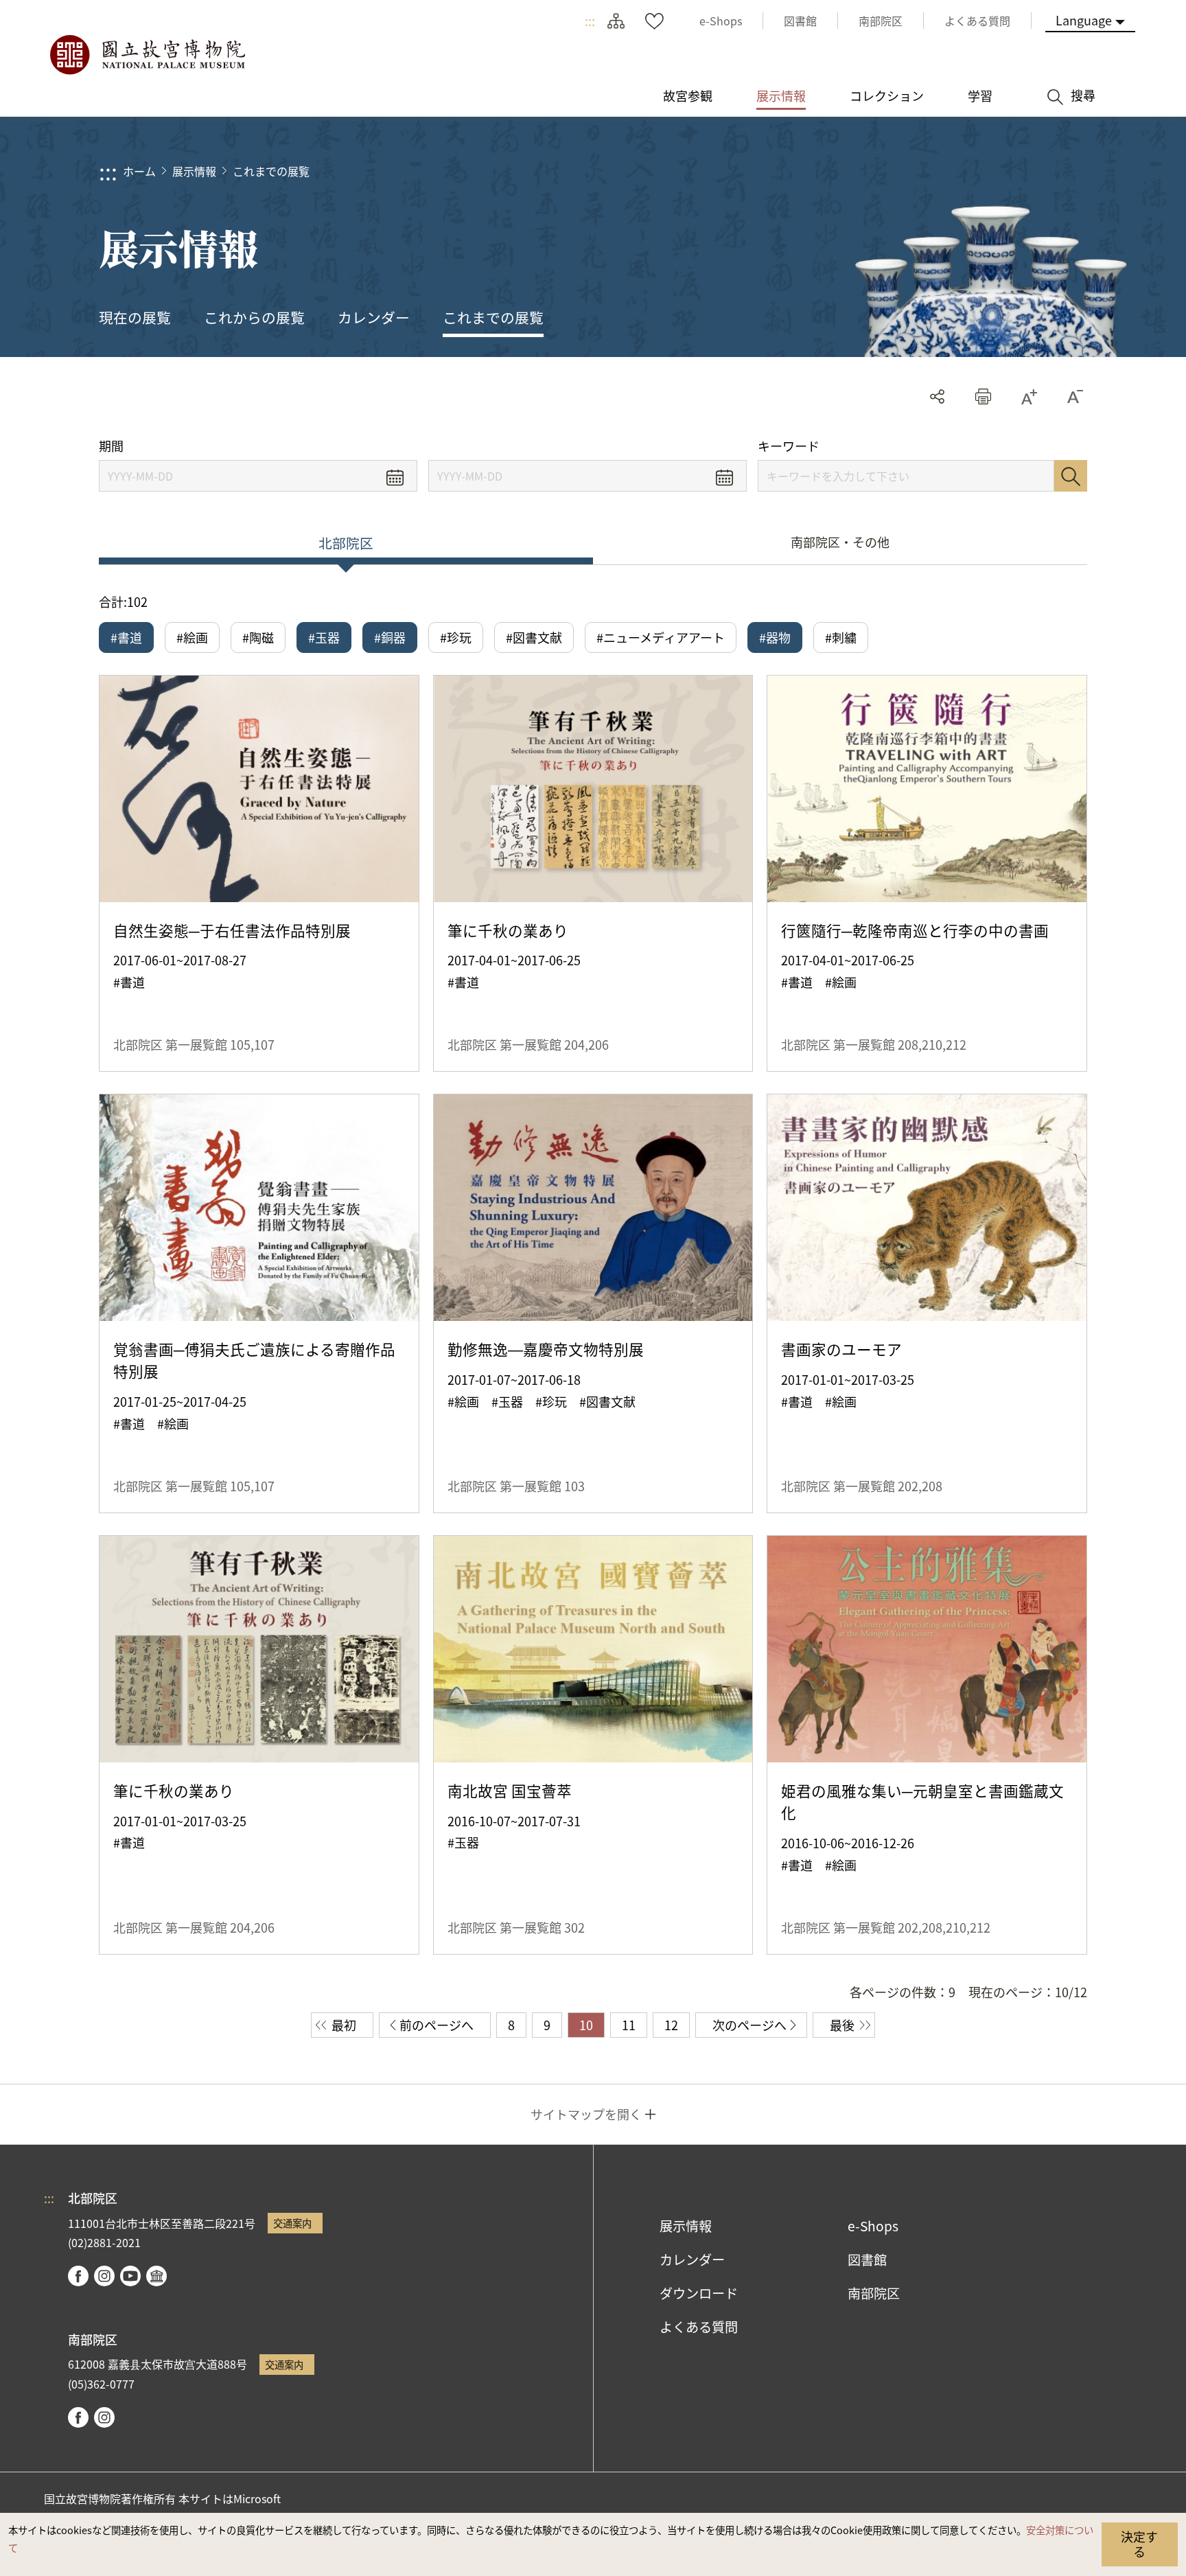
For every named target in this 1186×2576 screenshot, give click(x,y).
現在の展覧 (135, 317)
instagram (104, 2276)
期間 (111, 446)
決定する (1139, 2543)
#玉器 (324, 637)
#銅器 (390, 637)
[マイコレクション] (654, 20)
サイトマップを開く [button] (586, 2114)
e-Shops (873, 2225)
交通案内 (292, 2223)
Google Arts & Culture (156, 2276)
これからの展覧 (254, 317)
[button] (983, 396)
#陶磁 (258, 637)
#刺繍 (841, 637)
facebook (78, 2276)
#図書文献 (534, 637)
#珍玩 (456, 637)
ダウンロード (699, 2293)
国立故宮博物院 (147, 55)
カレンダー (374, 317)
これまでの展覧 (271, 171)
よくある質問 (699, 2326)
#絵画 (192, 637)
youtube (130, 2276)
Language (1084, 20)
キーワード (788, 446)
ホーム (139, 171)
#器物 (775, 637)
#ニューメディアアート (660, 637)
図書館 (867, 2259)
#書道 (126, 637)
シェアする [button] (937, 396)
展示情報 (194, 171)
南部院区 (874, 2293)
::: (590, 21)
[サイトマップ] (615, 20)
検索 (1070, 476)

====

Exercise aim >> For each line above, output its wording exactly and leave out any picture.

Response box >>
For every named target in this 1186×2576 screenshot, give click(x,y).
現在の展覧 (135, 317)
instagram (104, 2276)
期間 (111, 446)
決定する (1139, 2543)
#玉器 (324, 637)
#銅器 (390, 637)
[マイコレクション] (654, 20)
サイトマップを開く [button] (586, 2114)
e-Shops (873, 2225)
交通案内 (292, 2223)
Google Arts & Culture (156, 2276)
これからの展覧 (254, 317)
[button] (983, 396)
#陶磁 (258, 637)
#刺繍 (841, 637)
facebook (78, 2276)
#図書文献 (534, 637)
#珍玩 (456, 637)
ダウンロード (699, 2293)
国立故宮博物院 (147, 55)
カレンダー (374, 317)
これまでの展覧 (271, 171)
よくある質問 (699, 2326)
#絵画 (192, 637)
youtube (130, 2276)
Language (1084, 20)
キーワード (788, 446)
ホーム (139, 171)
#器物 (775, 637)
#ニューメディアアート (660, 637)
図書館 (867, 2259)
#書道 (126, 637)
シェアする [button] (937, 396)
展示情報 (194, 171)
南部院区 (874, 2293)
::: (590, 21)
[サイトマップ] (615, 20)
検索 (1070, 476)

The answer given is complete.